Kurze Aufgabe 1: An wie vielen Schulen engagiert sich die Initiative laut dem Artikel über „Schule ohne Rassismus“ bundesweit?
Kurze Aufgabe 2: Fassen Sie den Absatz des Artikels über „Schule ohne Rassismus“, der mit „Wildes Durcheinander auf dem Hof“ beginnt, kürzer zusammen und behalten Sie dabei seine wesentlichen Fakten bei.
Kurze Aufgabe 3: Zitieren Sie aus dem Artikel über „Schule ohne Rassismus“ wörtlich den Abschnitt von „Hey, du da mit“ bis „Gesamtschule in Herne.“.

"Schule ohne Rassismus" - Bild der Projektgruppe an der Gesamtschule Wanne-Eickel

Zehn Jahre "Schule ohne Rassismus"

Hey, du da mit dem Kopftuch!

Stand: 13.12.2011, 06:00 Uhr

Die Debatte um Rechtsextremismus ist in Deutschland stärker als je zuvor: Gegen Rassismus und Diskriminierung engagiert sich die Initiative "Schule ohne Rassismus - Schule mit Courage" – bundesweit an mehr als 1.000 Schulen. Darunter: eine Gesamtschule in Herne.

Von Claudia Kracht

Wildes Durcheinander auf dem Hof der Gesamtschule Wanne-Eickel in Herne. Dutzende Kinder toben, raufen, schubsen, schreien oder streiten. Spontan rutschen dabei manchmal fremdenfeindliche, rassistische Parolen raus, die gerade jüngeren Schülern Angst machen, aber auch Ältere verletzen können, berichtet Schüler-Sprecherin Sabrina Hofmann. Worte wie: "Scheiß-Türke, Scheiß-Deutsche, Scheiß-Pole". Ob nur mal nebenbei daher gesagt oder ernst gemeint: Oft sind die Grenzen fließend.

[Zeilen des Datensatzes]

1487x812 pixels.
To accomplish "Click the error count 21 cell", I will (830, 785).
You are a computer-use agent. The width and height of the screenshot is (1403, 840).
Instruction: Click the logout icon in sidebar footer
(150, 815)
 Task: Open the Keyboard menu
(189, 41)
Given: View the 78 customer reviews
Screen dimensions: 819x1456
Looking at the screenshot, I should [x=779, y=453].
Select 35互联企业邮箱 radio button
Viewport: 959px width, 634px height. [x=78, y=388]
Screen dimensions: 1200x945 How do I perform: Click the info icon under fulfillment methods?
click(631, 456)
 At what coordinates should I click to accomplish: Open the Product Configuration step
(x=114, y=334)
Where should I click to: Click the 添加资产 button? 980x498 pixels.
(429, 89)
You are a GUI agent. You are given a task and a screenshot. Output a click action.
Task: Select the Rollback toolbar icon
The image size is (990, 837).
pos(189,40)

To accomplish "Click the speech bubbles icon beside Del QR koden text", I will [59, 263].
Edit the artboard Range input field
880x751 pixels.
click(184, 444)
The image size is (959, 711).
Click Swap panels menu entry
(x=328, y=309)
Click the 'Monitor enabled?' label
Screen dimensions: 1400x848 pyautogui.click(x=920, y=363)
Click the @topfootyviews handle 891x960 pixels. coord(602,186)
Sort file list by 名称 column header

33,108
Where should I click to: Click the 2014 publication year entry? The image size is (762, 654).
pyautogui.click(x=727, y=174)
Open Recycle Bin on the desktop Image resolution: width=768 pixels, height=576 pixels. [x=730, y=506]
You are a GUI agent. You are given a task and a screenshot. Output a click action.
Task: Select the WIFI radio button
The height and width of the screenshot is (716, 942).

Ergebnis der Übung 1: An mehr als 1.000 Schulen.

Ergebnis der Übung 2: Auf dem Hof der Gesamtschule Wanne-Eickel in Herne toben, raufen und streiten Dutzende Kinder. Dabei fallen manchmal spontan fremdenfeindliche, rassistische Parolen. Laut Schülersprecherin Sabrina Hofmann machen sie vor allem jüngeren Schülern Angst, können aber auch ältere verletzen. Ob solche Worte beiläufig oder ernst gemeint sind, ist oft nicht klar zu trennen.

Ergebnis der Übung 3:
Hey, du da mit dem Kopftuch!

Stand: 13.12.2011, 06:00 Uhr

Die Debatte um Rechtsextremismus ist in Deutschland stärker als je zuvor: Gegen Rassismus und Diskriminierung engagiert sich die Initiative "Schule ohne Rassismus - Schule mit Courage" – bundesweit an mehr als 1.000 Schulen. Darunter: eine Gesamtschule in Herne.